Alaric sits on his throne, the stone cold through his formal robes, as guards drag in the captive. The soldier's wrists are bound with iron, his tunic torn, blood drying on his knuckles. But his eyes—amber, burning—find Alaric's immediately. No bow. No fear. Just contempt so pure it steals Alaric's breath. The court murmurs at the insult. Alaric's fingers tighten on the armrest, but it's not anger rising in his chest. It's heat. Something unfamiliar and dangerous curling low in his gut. His pulse hammers against his ribs as he leans forward, voice steady despite the tremor in his hands. 'What is your name, soldier?' The man's smirk is sharp enough to draw blood. 'Lucien Ashford. And you're the prince who couldn't win a war without burning villages.'
Alaric closes the heavy oak door of his chambers and the world outside dissolves. Lucien stands in the center of the room, chains rattling as he turns slowly, taking in the prince's private space—the unmade bed, the abandoned book on the windowsill, the wine glass still stained from last night. The guards have gone. It's just them. Alaric's hands are steady now, but his voice wavers when he says Lucien's name, and the soldier's smirk softens into something rawer—curiosity, hunger, the first crack in his armor. Alaric crosses the room and stops close enough to feel the heat radiating from Lucien's body, close enough to see the pulse beating in his throat, and realizes he has no idea what to do next—only that he needs to touch him, needs to know if the fire in his chest will burn out or consume them both.
Lucien's hand tightens around Alaric's, the scar pressing into the prince's palm like a brand. Alaric lifts their joined hands, pressing Lucien's palm to his own chest, feeling the soldier's heat through silk. The chains groan as Lucien steps closer, his mouth at Alaric's ear, whispering the name he gave himself in the dark—the one he's never said aloud. Alaric's knees buckle as he hears it, the name a key turning in a lock he didn't know he'd kept.
Alaric returns hours later, the council's demands still sharp in his bones, to find Lucien exactly where he left him—but something has shifted in the waiting.
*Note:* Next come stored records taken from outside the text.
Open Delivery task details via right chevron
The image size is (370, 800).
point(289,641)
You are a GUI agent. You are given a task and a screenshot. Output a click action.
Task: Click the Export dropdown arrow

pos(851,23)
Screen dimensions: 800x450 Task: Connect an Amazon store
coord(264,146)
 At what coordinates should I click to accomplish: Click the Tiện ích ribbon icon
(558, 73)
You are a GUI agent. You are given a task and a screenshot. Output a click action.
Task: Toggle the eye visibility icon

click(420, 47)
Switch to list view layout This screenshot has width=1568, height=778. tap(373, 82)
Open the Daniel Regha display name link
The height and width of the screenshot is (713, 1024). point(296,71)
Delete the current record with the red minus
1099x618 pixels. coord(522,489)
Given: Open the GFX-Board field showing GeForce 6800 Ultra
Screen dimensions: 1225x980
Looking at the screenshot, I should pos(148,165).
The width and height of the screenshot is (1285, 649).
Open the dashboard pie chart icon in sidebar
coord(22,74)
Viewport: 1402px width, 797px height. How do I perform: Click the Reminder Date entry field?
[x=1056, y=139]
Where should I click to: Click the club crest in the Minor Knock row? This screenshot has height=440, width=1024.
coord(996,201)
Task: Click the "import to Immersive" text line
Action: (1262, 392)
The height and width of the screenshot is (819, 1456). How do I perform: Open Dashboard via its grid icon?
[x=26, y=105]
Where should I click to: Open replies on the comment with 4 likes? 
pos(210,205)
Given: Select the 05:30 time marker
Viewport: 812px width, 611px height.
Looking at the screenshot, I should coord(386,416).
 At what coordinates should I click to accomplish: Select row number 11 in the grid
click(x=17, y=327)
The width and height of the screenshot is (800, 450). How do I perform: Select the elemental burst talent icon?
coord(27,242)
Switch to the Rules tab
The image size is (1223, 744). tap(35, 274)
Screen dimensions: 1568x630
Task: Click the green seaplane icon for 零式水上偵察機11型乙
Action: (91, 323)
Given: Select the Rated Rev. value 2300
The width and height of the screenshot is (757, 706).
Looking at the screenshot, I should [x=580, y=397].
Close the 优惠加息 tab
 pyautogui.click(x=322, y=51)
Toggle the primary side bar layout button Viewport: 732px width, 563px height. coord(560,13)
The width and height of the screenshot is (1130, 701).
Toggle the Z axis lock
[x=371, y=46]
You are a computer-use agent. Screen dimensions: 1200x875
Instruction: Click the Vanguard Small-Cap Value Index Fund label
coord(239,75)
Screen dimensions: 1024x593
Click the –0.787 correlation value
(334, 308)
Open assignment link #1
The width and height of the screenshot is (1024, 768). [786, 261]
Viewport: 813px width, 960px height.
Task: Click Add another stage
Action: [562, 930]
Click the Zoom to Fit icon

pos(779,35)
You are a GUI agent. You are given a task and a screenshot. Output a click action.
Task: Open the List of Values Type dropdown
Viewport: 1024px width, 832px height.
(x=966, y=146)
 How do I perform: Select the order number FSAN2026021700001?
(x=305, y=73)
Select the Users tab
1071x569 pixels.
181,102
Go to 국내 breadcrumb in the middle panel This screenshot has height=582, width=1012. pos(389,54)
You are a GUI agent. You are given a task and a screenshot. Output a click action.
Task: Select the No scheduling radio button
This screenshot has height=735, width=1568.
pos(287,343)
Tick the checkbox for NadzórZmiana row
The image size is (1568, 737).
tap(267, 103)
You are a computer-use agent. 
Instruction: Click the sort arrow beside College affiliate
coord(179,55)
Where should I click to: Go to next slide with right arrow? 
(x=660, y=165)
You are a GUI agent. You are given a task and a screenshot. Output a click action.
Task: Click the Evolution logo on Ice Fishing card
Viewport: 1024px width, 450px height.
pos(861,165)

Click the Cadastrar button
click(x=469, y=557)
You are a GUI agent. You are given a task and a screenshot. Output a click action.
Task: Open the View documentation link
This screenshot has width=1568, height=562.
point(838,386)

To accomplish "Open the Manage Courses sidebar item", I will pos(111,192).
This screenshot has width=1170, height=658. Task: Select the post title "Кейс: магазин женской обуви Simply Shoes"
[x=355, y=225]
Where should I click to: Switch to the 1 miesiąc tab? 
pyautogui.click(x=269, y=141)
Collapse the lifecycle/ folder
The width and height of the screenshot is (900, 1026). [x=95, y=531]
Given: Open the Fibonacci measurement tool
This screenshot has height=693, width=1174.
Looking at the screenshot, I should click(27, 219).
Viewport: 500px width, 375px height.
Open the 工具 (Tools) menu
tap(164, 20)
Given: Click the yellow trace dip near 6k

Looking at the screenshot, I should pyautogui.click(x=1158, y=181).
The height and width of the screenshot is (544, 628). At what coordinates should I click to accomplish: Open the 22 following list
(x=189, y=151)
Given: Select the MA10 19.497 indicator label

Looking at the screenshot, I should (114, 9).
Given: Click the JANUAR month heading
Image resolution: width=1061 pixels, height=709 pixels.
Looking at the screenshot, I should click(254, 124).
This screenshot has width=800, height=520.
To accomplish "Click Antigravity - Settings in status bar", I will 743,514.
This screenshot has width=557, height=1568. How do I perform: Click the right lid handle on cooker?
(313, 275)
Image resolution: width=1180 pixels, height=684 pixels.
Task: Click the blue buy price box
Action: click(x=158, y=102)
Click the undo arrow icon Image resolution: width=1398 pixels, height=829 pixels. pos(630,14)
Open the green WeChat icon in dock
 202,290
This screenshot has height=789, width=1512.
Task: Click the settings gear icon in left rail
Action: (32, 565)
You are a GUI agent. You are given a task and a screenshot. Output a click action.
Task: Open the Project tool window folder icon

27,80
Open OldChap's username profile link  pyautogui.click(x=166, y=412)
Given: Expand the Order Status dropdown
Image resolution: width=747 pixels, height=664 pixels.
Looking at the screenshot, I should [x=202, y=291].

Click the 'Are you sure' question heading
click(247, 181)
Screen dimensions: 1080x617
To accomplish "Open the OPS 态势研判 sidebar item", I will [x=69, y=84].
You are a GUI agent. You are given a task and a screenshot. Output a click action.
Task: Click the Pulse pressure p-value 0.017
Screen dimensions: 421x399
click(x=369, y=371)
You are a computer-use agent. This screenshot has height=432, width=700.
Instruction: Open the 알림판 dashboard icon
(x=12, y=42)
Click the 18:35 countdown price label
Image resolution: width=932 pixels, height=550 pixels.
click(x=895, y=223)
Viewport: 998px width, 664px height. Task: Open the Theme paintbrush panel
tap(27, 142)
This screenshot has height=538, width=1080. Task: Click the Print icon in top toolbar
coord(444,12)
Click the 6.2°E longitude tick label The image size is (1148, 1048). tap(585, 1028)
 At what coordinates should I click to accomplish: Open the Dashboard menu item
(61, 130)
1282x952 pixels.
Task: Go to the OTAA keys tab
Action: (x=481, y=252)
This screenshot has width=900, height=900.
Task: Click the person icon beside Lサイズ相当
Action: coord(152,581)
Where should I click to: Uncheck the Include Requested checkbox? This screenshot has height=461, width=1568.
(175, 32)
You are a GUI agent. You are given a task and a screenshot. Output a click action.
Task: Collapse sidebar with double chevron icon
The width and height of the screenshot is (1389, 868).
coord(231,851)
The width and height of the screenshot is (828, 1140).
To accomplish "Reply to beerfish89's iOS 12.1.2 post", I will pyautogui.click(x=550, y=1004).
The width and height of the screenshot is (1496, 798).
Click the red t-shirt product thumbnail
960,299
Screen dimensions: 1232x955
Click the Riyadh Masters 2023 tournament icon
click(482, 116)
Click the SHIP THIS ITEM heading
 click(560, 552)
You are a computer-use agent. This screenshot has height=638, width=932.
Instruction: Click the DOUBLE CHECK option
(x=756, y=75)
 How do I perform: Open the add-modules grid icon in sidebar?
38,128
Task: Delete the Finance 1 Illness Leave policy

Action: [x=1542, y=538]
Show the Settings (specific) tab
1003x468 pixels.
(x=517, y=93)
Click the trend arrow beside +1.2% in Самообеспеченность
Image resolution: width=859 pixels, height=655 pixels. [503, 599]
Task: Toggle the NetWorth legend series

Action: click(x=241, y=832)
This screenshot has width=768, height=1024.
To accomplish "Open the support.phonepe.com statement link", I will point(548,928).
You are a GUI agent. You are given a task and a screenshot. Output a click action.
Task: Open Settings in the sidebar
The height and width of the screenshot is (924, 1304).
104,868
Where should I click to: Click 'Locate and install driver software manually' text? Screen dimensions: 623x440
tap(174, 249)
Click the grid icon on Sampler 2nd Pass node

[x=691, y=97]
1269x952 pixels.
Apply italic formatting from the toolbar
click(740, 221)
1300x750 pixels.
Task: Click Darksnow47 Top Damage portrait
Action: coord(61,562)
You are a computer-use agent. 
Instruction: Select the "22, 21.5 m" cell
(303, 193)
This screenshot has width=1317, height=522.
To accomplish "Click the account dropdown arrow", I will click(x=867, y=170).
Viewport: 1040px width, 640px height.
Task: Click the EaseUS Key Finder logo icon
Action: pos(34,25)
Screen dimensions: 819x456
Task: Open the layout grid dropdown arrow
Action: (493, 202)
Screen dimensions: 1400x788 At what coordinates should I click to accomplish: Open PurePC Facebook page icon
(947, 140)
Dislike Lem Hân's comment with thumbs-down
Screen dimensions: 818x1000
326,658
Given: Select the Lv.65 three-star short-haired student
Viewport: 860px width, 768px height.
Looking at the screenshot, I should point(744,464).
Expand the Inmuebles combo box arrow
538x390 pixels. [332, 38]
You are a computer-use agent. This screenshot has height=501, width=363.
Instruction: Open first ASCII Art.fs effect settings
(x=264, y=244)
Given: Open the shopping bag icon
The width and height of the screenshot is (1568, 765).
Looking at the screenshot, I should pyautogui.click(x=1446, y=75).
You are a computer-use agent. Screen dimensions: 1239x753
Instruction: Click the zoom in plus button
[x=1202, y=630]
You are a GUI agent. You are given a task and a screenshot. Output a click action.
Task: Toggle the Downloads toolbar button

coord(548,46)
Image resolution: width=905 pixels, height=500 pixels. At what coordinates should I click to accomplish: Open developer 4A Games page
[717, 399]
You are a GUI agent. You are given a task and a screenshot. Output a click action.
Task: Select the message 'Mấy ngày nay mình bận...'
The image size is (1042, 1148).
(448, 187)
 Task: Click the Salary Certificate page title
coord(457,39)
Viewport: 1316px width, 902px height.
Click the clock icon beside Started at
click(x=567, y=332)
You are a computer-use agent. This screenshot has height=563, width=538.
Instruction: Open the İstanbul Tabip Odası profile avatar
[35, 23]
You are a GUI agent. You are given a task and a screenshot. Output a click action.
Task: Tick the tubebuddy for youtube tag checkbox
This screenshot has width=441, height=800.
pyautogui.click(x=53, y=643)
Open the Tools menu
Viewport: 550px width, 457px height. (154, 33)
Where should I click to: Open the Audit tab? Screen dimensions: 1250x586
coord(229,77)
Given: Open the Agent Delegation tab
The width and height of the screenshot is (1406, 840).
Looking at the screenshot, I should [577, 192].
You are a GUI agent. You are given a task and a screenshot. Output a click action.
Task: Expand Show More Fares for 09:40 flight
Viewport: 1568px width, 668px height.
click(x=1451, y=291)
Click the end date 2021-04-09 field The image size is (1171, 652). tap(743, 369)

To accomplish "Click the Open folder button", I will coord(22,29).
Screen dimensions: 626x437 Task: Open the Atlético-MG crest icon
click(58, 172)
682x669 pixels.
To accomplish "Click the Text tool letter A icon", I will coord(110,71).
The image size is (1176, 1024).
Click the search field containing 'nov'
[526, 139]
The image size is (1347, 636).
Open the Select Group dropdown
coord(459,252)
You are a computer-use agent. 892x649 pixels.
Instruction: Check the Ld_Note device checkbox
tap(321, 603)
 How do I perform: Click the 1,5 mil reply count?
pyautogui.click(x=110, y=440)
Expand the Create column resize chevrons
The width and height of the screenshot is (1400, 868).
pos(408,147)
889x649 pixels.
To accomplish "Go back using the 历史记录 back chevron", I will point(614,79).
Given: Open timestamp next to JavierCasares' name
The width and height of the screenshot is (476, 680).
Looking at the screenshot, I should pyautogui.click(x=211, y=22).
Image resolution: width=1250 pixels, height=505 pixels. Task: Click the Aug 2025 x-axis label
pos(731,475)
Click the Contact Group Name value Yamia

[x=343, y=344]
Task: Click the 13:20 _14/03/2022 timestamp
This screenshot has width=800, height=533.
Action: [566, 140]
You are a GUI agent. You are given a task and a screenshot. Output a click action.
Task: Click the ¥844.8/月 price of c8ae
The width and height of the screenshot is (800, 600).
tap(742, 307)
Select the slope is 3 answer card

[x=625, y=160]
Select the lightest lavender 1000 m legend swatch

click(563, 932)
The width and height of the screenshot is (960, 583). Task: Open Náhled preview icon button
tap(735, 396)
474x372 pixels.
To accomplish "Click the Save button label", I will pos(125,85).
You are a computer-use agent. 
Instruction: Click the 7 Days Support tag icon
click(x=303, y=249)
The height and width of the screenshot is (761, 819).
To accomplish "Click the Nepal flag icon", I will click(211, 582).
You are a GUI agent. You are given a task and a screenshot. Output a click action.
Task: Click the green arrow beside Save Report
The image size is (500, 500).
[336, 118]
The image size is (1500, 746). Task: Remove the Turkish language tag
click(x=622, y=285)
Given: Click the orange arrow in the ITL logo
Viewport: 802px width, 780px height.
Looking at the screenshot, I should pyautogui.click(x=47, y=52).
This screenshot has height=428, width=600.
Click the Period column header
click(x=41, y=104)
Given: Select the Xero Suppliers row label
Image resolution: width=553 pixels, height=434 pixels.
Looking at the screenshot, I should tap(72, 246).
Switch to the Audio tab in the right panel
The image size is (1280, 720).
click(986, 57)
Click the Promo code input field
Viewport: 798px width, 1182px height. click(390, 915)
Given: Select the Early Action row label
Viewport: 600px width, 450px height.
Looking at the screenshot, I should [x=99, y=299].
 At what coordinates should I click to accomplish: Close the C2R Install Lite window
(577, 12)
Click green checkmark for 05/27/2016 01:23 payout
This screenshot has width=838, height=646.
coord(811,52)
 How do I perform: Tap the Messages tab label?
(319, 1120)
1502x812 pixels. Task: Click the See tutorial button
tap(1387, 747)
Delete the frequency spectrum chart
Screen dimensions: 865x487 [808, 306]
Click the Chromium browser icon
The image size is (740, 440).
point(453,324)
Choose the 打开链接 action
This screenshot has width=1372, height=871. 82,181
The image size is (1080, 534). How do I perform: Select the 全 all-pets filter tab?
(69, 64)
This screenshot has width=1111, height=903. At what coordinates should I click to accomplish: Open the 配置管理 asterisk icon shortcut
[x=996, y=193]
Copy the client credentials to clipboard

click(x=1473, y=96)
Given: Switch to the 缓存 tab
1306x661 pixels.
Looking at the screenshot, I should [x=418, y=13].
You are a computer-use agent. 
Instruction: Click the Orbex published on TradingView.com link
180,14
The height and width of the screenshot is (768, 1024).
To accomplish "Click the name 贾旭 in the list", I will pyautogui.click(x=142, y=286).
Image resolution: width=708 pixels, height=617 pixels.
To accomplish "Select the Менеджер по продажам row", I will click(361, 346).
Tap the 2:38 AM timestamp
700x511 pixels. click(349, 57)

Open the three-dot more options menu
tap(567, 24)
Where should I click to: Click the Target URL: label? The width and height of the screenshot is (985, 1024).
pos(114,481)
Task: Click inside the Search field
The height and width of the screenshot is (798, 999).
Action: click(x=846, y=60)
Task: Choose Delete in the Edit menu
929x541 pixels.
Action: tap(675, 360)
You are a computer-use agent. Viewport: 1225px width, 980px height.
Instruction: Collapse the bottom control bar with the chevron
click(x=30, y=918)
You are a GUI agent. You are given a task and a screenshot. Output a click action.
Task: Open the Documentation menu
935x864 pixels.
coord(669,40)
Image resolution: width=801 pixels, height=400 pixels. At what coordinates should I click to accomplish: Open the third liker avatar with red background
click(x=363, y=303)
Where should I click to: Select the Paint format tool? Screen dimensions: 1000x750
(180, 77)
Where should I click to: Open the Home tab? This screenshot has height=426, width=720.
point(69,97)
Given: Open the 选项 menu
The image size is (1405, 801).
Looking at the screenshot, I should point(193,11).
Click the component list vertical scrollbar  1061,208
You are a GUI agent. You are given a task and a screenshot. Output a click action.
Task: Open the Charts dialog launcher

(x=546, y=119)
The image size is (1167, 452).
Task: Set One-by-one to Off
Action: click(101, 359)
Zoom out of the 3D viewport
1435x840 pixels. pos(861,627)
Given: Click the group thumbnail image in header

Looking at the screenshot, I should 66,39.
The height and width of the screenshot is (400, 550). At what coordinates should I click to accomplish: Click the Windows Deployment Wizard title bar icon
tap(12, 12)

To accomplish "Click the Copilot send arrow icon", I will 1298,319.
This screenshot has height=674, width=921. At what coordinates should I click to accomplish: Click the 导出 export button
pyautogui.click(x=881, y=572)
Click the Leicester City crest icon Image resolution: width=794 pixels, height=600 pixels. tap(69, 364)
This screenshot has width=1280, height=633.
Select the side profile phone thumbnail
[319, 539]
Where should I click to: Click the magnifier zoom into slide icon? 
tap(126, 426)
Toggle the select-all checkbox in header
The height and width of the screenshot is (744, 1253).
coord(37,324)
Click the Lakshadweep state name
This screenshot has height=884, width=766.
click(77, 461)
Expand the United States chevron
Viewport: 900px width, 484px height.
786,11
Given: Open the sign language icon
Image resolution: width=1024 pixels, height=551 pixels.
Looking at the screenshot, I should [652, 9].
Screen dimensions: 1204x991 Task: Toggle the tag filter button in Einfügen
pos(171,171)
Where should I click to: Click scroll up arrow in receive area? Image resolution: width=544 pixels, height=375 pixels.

The chains rest loose in Lucien's lap, his back against the bedpost, and in the dim light Alaric sees that his eyes are red-rimmed, raw in a way that has nothing to do with sleep. Lucien doesn't stand when he enters, doesn't reach for him, just watches with a stillness that feels more fragile than any defiance. Alaric crosses the room, drops to his knees before him, and pulls the key from his pocket—not to the shackles, but to the chest beneath his bed, where a map and a purse of coin wait for a man who might not take them.
Lucien's hand stays pressed over the key, but his other hand moves—slow, hesitant—to Alaric's wrist. The touch is electric, raw, a question neither of them has the words for. Alaric turns his palm up, offering, and Lucien's fingers trace the lines there like he's reading a map to somewhere he's never been allowed. The firelight catches the tear still wet on his cheek as he leans forward, breath warm against Alaric's mouth, not kissing yet—just hovering, letting the wanting fill the space between them until it's unbearable. "Tell me this is real," he whispers, and Alaric's answer is the press of his forehead against Lucien's, the shudder that runs through him when he says, "It's real. It's always been real."